3GPP Long Term Evolution (LTE) is the first global mobile communication standard, and the beauty of it is that it offers many of the world’s network operators a smooth transition to delivering fourth generation services.

March 16, 2009

By supporting both of the world’s mobile network transmission schemes – frequency division duplex (FDD) and time division duplex (TDD) – LTE has emerged as the leading fourth-generation technology for mobile communication. In a panel discussion at the recent GSMA Mobile World Congress in Barcelona, Ericsson CTO Håkan Eriksson and China Mobile Research Institute General Manager Bill Huang discussed LTE’s role as a “unifying force” that will allow the world to embrace mobile broadband as a primary communication technology.

“The fact that the LTE standard now has the ability to address both the FDD spectrum and the TDD spectrum makes it a unifying force worldwide that will be able to use all of the available spectrum,” Huang said. “China Mobile is talking with many operators worldwide about their plans to deploy the TDD mode of LTE. It really is the first time we have created a standard that addresses the need of all operators.”

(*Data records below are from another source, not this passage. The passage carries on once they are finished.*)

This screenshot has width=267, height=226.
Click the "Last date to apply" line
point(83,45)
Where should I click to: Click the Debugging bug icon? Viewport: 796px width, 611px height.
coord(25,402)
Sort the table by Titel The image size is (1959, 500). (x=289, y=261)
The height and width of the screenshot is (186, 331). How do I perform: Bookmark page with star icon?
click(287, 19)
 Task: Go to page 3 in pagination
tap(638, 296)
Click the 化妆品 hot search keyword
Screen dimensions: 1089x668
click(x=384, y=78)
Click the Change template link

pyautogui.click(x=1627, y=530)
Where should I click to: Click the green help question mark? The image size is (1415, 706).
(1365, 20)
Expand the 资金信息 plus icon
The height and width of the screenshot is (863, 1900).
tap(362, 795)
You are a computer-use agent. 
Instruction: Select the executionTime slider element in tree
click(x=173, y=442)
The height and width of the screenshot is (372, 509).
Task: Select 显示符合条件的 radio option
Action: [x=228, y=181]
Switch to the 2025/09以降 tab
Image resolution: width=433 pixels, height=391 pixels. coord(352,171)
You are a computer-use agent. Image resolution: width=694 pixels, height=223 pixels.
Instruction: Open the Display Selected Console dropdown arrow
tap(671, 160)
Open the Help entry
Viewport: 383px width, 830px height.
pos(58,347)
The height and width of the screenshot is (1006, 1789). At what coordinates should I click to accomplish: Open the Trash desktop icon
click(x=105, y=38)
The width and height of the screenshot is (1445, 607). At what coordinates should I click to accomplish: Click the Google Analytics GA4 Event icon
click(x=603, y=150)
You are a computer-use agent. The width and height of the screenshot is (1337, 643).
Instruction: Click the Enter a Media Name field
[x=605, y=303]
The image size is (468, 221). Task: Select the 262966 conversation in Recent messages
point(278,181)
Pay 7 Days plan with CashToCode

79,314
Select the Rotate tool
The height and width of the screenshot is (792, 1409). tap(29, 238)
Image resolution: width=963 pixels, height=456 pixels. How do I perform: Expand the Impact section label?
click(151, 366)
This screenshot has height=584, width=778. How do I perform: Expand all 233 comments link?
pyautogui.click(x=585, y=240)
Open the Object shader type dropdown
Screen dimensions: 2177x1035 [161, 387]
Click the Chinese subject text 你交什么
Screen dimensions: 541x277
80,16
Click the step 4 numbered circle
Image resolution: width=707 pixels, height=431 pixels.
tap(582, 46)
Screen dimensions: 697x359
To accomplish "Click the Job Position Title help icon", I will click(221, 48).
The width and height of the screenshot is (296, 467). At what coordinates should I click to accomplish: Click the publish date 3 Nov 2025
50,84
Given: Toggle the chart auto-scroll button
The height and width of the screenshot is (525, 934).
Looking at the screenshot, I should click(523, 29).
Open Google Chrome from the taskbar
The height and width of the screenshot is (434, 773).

Eriksson told the audience in Barcelona that all of the world’s primary mobile communications technologies have clear migration paths to LTE, including China’s 3G standard, TD-SCDMA. The Chinese standard is based on TDD, which uses unpaired spectrum. He says there are also tracks leading to LTE from FDD-based technologies such as CDMA, GSM and HSPA, which use paired spectrum.

“For the first time we have a true global standard,” Eriksson says.

China Mobile plans to evolve to TD-LTE, a TDD version of LTE that will be compatible with TD-SCDMA. Huang points out that the evolution path to TD-LTE does not negate China Mobile’s continued investment in 3G service. “The beauty of it is that many of the radio components, many of the backhaul networks, and many of the cell sites can be shared,” he says. “The technology is designed with evolution in mind.

“China Mobile is going to roll out TD-LTE, Verizon Wireless is going roll out FDD-LTE. So in spite of the economic crisis, operators are seizing on the demand from the market.”

Eriksson says there has been no single standard previously because mobile networks evolved over the last 30 years as national projects without a unified global vision. “No one expected mobile communications to succeed on such a worldwide scale. By 2013 there will be about 3 billion broadband subscriptions worldwide, and 80 percent of those will be mobile.”

Huang says the rapid ascendance of mobile telephony over fixed will be mirrored as the market for mobile internet develops. “In 20 years mobile communication has effectively replaced the fixed line phone. Over the next 10 to 20 years, the same thing will happen to internet access. People will use mobile devices as their primary means of internet access.”